I am trying to use prove, by just simple algebraic manipulation, to prove the equality of this formula. $$\dfrac{1-r\cos(x)}{1-2r\cos(x)+r^2}= 1+\sum_{n=1}^{+\infty}r^{n}\cos\left(nx\right)$$
I have been given hints and instructions from this thread
- Write using Euler’s identity $$\cos(x)=\frac{e^{ix}+e^{-ix}}{2}$$
- Factor the denominator
- Find the partial fractions decomposition, expand the parts as geometric series, and convert from exponential functions back to trigonometric functions (Euler’s identity again).
This is how I have done:
- RHS: $$\dfrac{1-r(\dfrac{e^{ix}+e^{-ix}}{2})}{1-2r(\dfrac{e^{ix}+e^{-ix}}{2})+r^{2}}=\dfrac{1-r(\dfrac{e^{ix}-e^{-ix}}{2})}{1-re^{ix}-re^{-ix}+r^2}$$
Then from this thread, I have learnt how to factorize the denominator (See Jack D'Aurizio answer, first answer of the thread, first line). The trick is to write $1=e^0$.

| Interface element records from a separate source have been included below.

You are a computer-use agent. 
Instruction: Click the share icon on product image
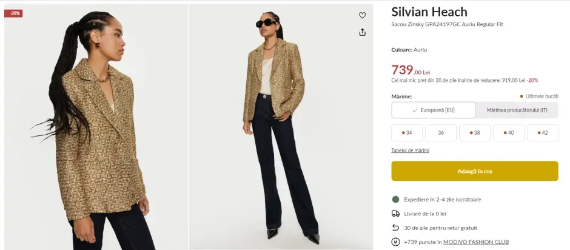pyautogui.click(x=363, y=32)
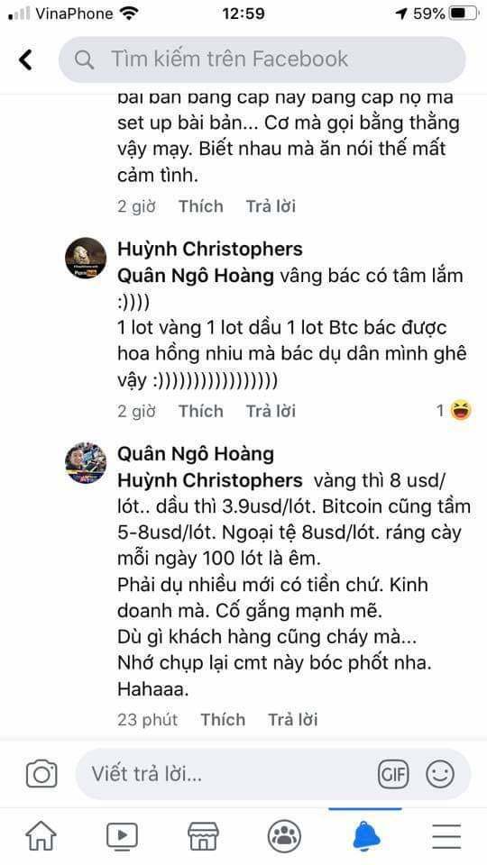Go to the Home feed tab

[41, 836]
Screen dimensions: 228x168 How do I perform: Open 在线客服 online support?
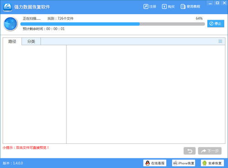[155, 163]
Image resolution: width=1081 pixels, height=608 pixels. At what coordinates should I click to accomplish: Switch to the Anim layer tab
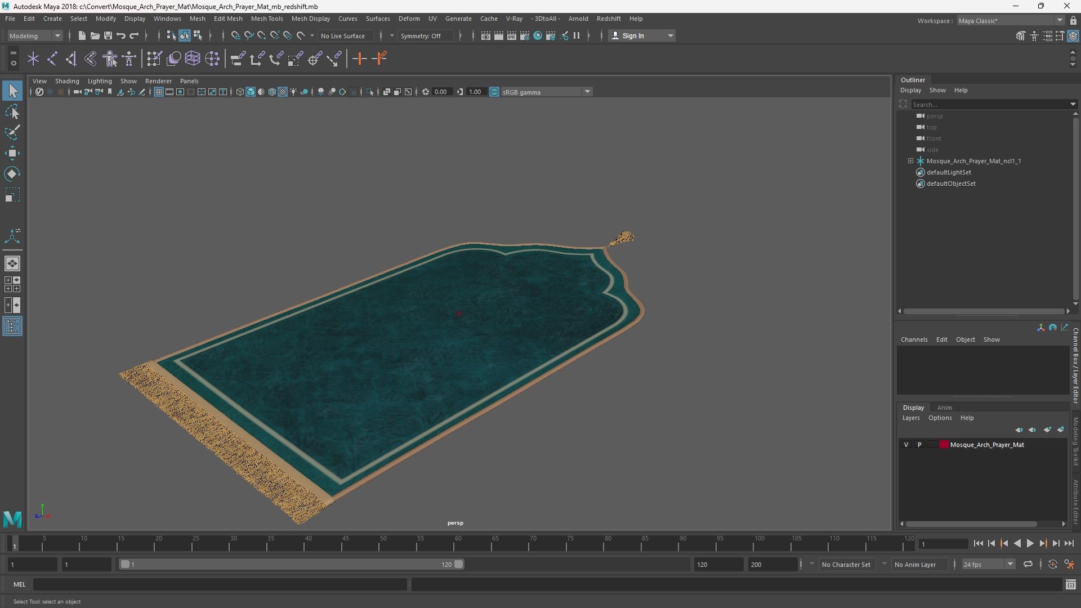click(x=944, y=408)
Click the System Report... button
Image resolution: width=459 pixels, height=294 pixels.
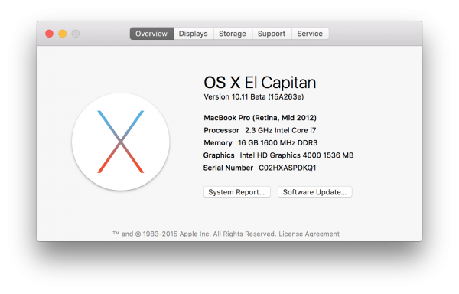click(237, 192)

- $$\dfrac{1-r(\dfrac{e^{ix}+e^{-ix}}{2})}{(re^{ix})(r-e^{-ix})}$$
- The third step is to decompose the fraction:
$$\dfrac{A}{r-e^{ix}}+\dfrac{B}{r-e^{-ix}}=\dfrac{1-r(\dfrac{e^{ix}+e^{-ix}}{2})}{(r-e^{ix})(r-e^{-ix})}$$
$$A(r-e^{-ix})+B(r-e^{ix})=1-r(\dfrac{e^{ix}+e^{-ix}}{2})$$
I am stuck here, I notice that let $x=0$, we will have
$$A(r-1)+B(r-1)=1-r(\dfrac{e^{ix}+e^{-ix}}{2})$$
I am stuck here, I don't know to find $A$ and $B$
Also, could you provide in details how to finish the part "expand the parts as geometric series, and convert from exponential functions back to trigonometric functions (Euler’s identity again)".
My symbolic manipulation skill is not very good, so a detailed answer is great!
Thanks!